Fig 5 — The ExPEC DHAP shunt is an efficient carbon acquisition pathway for aerobic and microaerophilic conditions. (A) ATCC 25922 growth efficiency in the presence of 5 mM growth substrate measured as dry cell weight of cells generated per gram of substrate under aerobic respiration, anaerobic respiration with 100 mM TMAO, and under anaerobic fermentation growth conditions. EtOH, ethanol; OAc, acetate; adh, acetaldehyde. (B) Ion exclusion HPLC quantification of ³H-labeled metabolites produced upon feeding *E. coli* ATCC 25922 with [³H-methyl]−5′-deoxyadenosine under anaerobic conditions.

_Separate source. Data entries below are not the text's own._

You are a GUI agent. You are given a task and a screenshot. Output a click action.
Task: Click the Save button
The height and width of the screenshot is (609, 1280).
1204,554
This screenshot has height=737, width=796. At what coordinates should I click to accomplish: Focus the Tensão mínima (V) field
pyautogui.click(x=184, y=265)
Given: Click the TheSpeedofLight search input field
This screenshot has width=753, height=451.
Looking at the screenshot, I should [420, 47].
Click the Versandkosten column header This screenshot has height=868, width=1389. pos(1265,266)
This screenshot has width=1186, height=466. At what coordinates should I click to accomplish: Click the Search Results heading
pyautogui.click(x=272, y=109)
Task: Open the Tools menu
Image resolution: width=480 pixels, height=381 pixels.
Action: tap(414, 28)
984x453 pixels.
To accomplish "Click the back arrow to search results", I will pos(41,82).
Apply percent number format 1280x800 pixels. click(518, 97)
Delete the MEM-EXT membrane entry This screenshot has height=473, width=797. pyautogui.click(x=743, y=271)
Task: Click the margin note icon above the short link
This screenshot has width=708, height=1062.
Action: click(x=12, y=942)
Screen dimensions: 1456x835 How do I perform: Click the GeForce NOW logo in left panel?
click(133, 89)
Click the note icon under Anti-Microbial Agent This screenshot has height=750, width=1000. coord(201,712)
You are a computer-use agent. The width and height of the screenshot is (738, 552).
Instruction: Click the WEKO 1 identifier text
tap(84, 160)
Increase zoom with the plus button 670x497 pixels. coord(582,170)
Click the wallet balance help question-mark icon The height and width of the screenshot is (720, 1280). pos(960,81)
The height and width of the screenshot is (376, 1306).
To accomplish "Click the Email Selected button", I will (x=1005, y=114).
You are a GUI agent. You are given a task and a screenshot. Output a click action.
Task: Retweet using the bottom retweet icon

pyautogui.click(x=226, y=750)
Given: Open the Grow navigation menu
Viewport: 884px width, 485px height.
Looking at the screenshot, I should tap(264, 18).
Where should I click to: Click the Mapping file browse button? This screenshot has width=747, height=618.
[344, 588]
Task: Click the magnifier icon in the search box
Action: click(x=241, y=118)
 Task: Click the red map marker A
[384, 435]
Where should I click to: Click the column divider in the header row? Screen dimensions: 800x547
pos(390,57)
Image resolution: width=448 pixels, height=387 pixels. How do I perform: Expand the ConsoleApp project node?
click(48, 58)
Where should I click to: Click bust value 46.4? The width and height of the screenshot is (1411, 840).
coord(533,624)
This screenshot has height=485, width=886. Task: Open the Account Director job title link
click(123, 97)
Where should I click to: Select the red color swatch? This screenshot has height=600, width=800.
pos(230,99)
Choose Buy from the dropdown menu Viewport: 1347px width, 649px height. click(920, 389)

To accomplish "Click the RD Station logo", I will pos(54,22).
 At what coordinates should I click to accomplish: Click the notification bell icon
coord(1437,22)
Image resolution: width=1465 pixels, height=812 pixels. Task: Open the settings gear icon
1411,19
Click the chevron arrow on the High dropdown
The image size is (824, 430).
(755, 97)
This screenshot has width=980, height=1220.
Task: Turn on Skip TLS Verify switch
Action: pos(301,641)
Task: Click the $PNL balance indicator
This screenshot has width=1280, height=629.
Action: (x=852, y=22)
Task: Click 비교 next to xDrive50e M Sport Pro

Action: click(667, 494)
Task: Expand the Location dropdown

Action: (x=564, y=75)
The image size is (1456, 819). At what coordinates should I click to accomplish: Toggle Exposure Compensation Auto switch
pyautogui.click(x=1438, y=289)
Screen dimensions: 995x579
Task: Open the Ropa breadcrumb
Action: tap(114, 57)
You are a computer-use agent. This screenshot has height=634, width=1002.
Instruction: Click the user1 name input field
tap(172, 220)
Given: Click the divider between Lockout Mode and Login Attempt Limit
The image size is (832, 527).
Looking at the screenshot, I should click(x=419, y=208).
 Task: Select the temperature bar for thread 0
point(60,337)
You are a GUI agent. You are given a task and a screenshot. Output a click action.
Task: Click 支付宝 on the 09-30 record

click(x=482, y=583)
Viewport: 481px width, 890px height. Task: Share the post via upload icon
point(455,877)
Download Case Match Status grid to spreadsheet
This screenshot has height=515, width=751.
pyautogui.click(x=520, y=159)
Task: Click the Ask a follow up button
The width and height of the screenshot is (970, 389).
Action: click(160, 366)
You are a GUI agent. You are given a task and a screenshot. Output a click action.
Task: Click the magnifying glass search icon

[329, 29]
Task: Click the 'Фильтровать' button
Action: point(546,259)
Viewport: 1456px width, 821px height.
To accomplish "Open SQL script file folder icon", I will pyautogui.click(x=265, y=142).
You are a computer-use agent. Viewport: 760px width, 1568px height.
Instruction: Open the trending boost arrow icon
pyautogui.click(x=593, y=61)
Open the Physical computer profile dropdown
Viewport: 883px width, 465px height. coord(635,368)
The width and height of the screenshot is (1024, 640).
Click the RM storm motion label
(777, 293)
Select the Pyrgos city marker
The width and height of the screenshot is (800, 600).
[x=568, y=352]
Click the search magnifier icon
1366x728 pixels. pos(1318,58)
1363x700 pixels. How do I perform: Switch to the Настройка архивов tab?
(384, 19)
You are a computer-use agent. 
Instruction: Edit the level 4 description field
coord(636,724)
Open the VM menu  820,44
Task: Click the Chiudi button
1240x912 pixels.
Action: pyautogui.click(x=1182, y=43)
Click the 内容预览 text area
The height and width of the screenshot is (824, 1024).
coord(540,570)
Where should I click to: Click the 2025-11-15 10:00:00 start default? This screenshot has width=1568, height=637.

After feeding, metabolism was quenched by rapid freezing in liquid nitrogen at the indicated time in minutes. (**C and D**) ATCC 25922 wild-type and DHAP shunt deletion (ΔK2) strains were grown under varying oxygen concentrations with either (C) 25 mM glucose (Glc) or (D) 5 mM 5-deoxy-d-ribose (5dR) as the sole carbon source. In addition, experiments were performed with no carbon source (NC). In each experiment, 40 mM nitrate was also included, which was shown not to support anaerobic respiration (Fig. S5A). Final optical density measurements at 600 nm (OD₆₀₀) were taken after 24 hours of growth. Averages and standard deviation error bars in panels A, C, and D are for n = 3 independent replicates.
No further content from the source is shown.